Each line below that contains the word "screenshot" must be copied.

- MATERIALS PROVIDED:

+ + + + +

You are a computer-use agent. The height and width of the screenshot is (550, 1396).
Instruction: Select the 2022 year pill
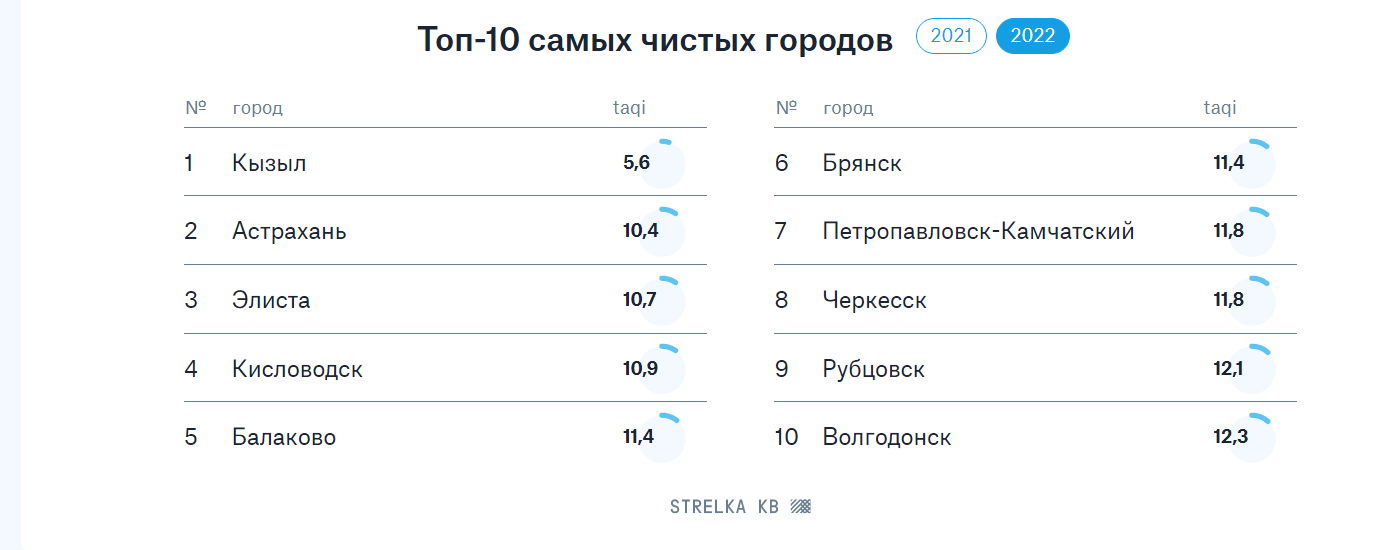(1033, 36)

+ + + + +

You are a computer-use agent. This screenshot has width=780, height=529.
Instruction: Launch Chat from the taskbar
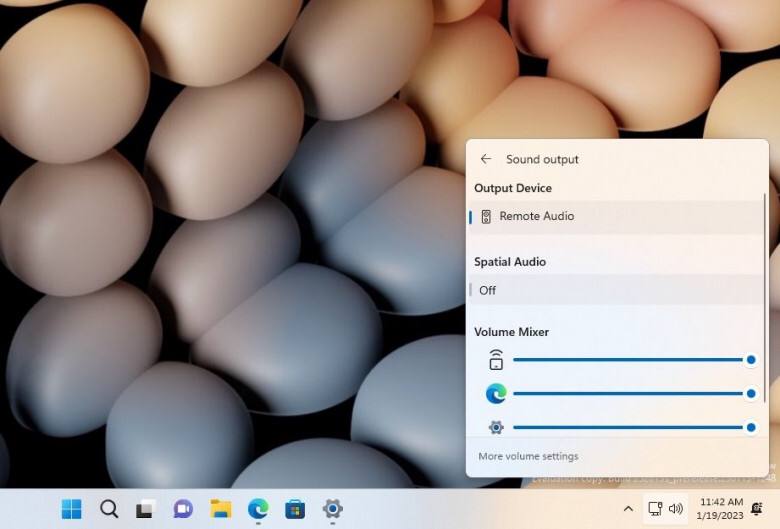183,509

+ + + + +

- SOLUTION TO THIS TASK:
You are a computer-use agent. The height and width of the screenshot is (550, 1396).
You are a computer-use agent. This screenshot has width=780, height=529.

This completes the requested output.